Acute pulmonary embolism (APE) is a life-threatening complication that is primarily caused by the migration of deep vein thrombosis to the lungs. However, current drug treatments have limited efficacy and can lead to lung ischemia–reperfusion injury (LIRI) after thrombolysis. Inhaled nitric oxide has shown potential for APE therapy, but its clinical feasibility is still uncertain. In this study, nitric oxide (NO) was directly encapsulated by nanobubbles to form NO-loaded nanobubbles (NanoNO) as a potential treatment for APE and subsequent LIRI. NanoNO, with a size of 219.27 ± 2.42 nm and a polydispersity index of 0.17, could encapsulate up to 1.1 mM NO. In the LIRI cell model, NanoNO increased NO concentration and superoxide dismutase (SOD) enzyme activities while reducing reactive oxygen species (ROS) and malondialdehyde (MDA) levels (2.80-fold), leading to decreased cell apoptosis.
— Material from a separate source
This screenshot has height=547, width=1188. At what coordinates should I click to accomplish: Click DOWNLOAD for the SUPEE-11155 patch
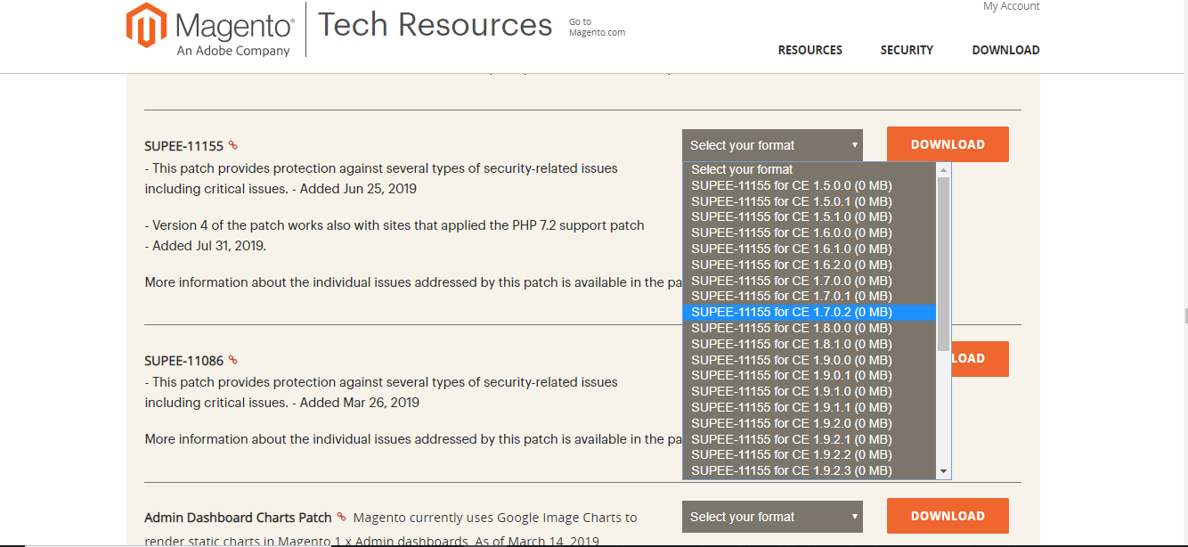[x=947, y=143]
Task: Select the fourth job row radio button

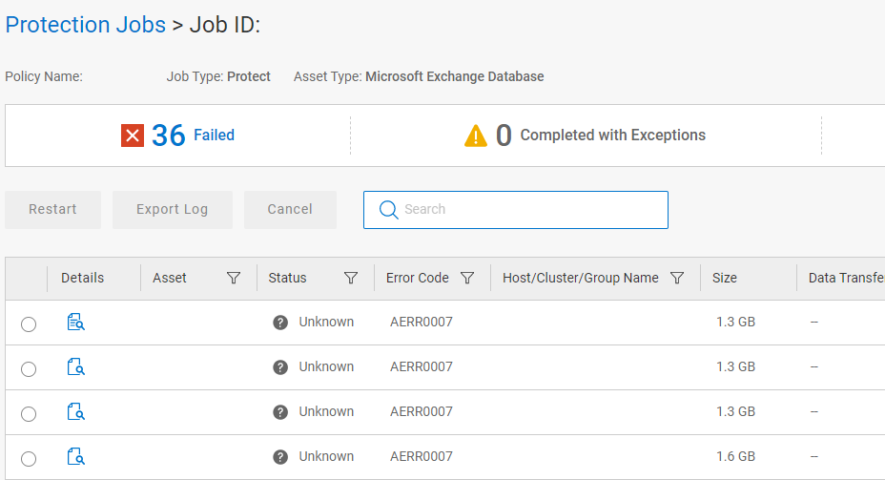Action: (29, 459)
In a rabbit model of APE, NanoNO was compared to sodium nitroprusside (SNP, a positive control) for thrombolysis efficacy by using blood gas analysis, pulmonary angiography, echocardiography, and hematoxylin–eosin staining. The results demonstrated that NanoNO was more effective than SNP in thrombolysis, as evidenced by its better ability to remove blood clots, normalize pulmonary arteries, and relieve right ventricular (RV) dilatation. In the LIRI rabbit model, NanoNO decreased serum MDA, tumor necrosis factor-α (TNF-α), and interleukin-6 (IL-6) while increasing serum SOD. Collectively, these findings highlight the potential of NanoNO as a promising therapeutic approach for the treatment of APE and the mitigation of LIRI.